Dear Sir,
As you have left me at the Stake <1> without any sympathy or counsel, I must beg you to let me know what you propose to do about the Royal Society affair; <2> as I have taken no steps & made no remonstrance since I learned that you were under the same disability.
I enclose some of the disjecta membra Photographorum <3>, which will shew you how completely your Process <4> has baffled us.
If you can make Pictures with the Papers prepared by Major Playfair, <5> we shall then find out where the fault lies.
The failures by Dr Adamson <6> have been injured by exposure to light. He finds the Salt a better Fixer than the Bromide. He says that the immersion in Water washes out the virtue, & he is anxious to have a mark <7> for the proper strength of the Acetic Acid.
I am anxious to receive from you a Negative & the Positive Picture taken from it.

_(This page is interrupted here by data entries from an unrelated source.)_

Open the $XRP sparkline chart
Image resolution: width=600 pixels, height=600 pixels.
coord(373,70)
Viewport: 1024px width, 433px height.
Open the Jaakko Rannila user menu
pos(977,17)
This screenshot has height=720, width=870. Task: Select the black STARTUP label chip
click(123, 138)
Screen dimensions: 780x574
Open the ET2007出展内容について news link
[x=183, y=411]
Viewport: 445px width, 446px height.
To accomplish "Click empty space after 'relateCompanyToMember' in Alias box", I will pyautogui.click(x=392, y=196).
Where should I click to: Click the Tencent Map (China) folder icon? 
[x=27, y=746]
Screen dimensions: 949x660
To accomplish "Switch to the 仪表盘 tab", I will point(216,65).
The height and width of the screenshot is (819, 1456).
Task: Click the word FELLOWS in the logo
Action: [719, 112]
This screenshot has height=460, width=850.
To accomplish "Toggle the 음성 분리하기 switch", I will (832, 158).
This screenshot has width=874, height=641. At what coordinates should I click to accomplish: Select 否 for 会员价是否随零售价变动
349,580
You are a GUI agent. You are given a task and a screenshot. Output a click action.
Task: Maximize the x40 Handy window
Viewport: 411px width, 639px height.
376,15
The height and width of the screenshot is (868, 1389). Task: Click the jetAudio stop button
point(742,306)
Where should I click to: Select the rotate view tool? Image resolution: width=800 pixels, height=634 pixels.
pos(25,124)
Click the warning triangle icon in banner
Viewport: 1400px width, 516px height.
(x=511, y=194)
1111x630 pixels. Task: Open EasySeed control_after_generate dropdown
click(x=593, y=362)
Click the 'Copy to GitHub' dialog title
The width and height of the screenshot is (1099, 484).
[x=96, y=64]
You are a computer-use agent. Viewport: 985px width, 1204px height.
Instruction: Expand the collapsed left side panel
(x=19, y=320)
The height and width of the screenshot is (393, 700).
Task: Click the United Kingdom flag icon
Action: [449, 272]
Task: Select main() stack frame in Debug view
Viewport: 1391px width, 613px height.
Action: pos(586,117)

I am Dear Sir Ever Most Truly yrs
D Brewster
St Leonards
St Andrews
July 27th 1841
Notes:
1. See Brewster’s references to his martyrdom by the Royal Society of London in Doc. No: 04291.
2. See Doc. No: 04291.
3. Scattered limbs of Photographs [after disjecta membra, Ovid, Metamorphoses 3, l. 724.
4. The calotype process.
5. Sir Hugh Lyon Playfair (1786–1861), military & provost of St Andrew’s University.
6. Dr John Adamson (1809–1870), physician and pioneer of photography. See A. D. Morrison-Low, ‘Dr John Adamson and Robert Adamson: An Early Partnership in Scottish Photography’, The Photographic Collector, v. 2, 1983, pp. 198–214.
7. The level to be marked on the measuring-vessel for the correct volume.